In [None]:
import pandas as pd
df = pd.read_csv('/kaggle/input/quora-question-pairs/train.csv.zip')

In [None]:
df.head()

In [None]:
df.shape

In [None]:
df.info() # some values are missing from the 'question2' column

In [None]:
df.question2.isnull().sum() # since very few values are missing from this column hence it's better to remove both the rows.

**let's see if the classes are balanced or not**

In [None]:
df['is_duplicate'].value_counts()

**https://stackoverflow.com/questions/26476668/frequency-plot-in-python-pandas-dataframe**

In [None]:
import matplotlib.pyplot as plt
import pandas

fig, ax = plt.subplots() # plt.subplots() is a function that returns a tuple containing a figure and axes object(s).

df['is_duplicate'].value_counts().plot(ax=ax, kind='bar')
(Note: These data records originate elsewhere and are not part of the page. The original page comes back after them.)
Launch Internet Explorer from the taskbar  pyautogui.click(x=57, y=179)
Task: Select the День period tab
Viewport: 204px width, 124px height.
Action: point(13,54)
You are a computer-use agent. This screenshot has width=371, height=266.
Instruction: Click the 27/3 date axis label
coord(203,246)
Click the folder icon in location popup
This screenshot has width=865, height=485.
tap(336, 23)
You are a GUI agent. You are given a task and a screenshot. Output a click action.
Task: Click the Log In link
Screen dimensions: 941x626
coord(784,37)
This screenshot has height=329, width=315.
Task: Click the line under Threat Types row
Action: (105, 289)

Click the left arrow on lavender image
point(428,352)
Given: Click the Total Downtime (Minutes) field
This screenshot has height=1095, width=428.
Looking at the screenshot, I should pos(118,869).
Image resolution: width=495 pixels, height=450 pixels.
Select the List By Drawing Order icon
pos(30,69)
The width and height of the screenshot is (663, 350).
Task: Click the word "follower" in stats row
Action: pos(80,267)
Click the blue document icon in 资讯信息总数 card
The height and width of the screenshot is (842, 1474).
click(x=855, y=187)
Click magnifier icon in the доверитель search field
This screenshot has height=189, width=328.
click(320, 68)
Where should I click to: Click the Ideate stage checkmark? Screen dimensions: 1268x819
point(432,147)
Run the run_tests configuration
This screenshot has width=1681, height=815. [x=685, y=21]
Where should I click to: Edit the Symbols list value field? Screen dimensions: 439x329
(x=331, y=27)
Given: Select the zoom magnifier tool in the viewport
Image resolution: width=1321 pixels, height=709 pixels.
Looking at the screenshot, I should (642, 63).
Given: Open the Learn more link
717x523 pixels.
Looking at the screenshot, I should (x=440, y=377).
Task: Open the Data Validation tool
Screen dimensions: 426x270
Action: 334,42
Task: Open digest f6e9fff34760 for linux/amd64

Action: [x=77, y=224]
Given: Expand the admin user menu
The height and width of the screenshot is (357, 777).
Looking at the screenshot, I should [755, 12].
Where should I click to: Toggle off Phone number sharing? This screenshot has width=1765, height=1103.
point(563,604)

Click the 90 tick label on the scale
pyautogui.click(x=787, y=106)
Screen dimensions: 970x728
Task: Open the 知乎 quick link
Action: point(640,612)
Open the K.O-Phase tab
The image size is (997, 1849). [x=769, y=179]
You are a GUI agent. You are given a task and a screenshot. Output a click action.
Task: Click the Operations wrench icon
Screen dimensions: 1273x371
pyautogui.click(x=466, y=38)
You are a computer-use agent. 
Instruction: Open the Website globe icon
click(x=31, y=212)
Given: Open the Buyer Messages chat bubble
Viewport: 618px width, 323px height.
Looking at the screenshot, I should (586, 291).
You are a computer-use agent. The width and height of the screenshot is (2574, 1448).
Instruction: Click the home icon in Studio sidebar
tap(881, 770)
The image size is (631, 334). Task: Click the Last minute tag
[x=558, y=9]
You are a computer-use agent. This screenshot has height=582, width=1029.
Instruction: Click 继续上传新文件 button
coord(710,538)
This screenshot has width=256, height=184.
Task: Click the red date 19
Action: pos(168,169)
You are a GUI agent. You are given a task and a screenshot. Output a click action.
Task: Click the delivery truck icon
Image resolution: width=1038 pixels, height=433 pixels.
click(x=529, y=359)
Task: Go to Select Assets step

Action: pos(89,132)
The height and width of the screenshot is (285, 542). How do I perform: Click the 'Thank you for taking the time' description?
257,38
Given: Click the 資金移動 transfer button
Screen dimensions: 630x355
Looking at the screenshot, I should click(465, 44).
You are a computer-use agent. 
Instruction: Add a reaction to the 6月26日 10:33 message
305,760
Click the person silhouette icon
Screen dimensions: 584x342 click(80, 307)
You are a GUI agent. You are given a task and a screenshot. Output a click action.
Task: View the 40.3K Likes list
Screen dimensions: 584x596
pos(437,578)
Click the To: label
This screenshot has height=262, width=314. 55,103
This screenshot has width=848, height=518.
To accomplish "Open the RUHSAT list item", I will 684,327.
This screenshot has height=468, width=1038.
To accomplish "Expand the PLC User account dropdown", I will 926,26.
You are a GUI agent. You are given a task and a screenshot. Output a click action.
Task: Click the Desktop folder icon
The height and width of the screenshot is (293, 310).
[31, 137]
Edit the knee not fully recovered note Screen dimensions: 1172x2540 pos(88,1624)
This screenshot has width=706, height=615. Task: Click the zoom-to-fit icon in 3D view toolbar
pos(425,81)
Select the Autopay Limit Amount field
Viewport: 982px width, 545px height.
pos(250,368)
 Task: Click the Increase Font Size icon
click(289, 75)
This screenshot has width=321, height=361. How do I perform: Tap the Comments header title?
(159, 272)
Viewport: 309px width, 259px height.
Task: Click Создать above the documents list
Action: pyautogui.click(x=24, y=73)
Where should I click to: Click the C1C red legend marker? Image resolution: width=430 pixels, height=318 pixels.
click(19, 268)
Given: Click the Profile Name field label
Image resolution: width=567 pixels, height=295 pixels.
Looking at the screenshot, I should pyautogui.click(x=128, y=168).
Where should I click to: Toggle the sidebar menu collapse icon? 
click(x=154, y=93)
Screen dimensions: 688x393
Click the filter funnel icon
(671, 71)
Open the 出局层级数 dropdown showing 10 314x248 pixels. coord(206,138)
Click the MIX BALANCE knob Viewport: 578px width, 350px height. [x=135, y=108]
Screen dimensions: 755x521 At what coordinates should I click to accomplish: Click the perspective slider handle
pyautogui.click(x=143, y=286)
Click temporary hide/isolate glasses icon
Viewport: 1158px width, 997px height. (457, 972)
**https://stackoverflow.com/questions/34162443/why-do-many-examples-use-fig-ax-plt-subplots-in-matplotlib-pyplot-python**

In [None]:
df.groupby("is_duplicate").count() 
# It will select all the columns present inside df and then it will group accoridng to 'is_duplicate'

In [None]:
df[['id','is_duplicate']].groupby(['is_duplicate']).count()
# This will first select two columns from df and then will group them according to 'is_duplicate' .

In [None]:
df[['id','is_duplicate']].groupby(['is_duplicate']).count().plot.bar() 
# This will first select three columns from df and then will group them according to 'is_duplicate' and then it will plot

In [None]:
df.groupby("is_duplicate")['id'].count().plot.bar()
# selecting all columns from df then grouping them according to 'is_duplicate' and then accordingly counting the 'id' column
# as 'id' would be unique of every pair

In [None]:
df[['id','is_duplicate']].groupby('is_duplicate').count().plot.bar()
# selecting the column that are required to plot
# remeber we need numeric data to plot
# df[[is_duplicate']].groupby('is_duplicate').count().plot.bar() , will result in an error

In [None]:
import seaborn as sns
sns.countplot(x = 'is_duplicate',data = df) # This is simplest and elgant

In [None]:
sns.countplot(x = df.is_duplicate) # another way since we want to plot only one column so why providing whole data

In [None]:
print('\n~> Question pairs are Similar (is_duplicate = 1):\n   {}%'.format(round(df['is_duplicate'].mean()*100, 2)) )
# we can use for loop too
print('\n~> Question pairs are Similar (is_duplicate = 1):\n   {}%'.format(100 - round(df['is_duplicate'].mean()*100, 2)))
# just subtract from 100 to get the percentage of other class

**Number of Unique Questions**

In [None]:
import numpy as np
qids = pd.Series( df['qid1'].tolist() + df['qid2'].tolist() )
unique_questions = len(qids.unique())
print("Total Number of Unique Questions {}".format(unique_questions))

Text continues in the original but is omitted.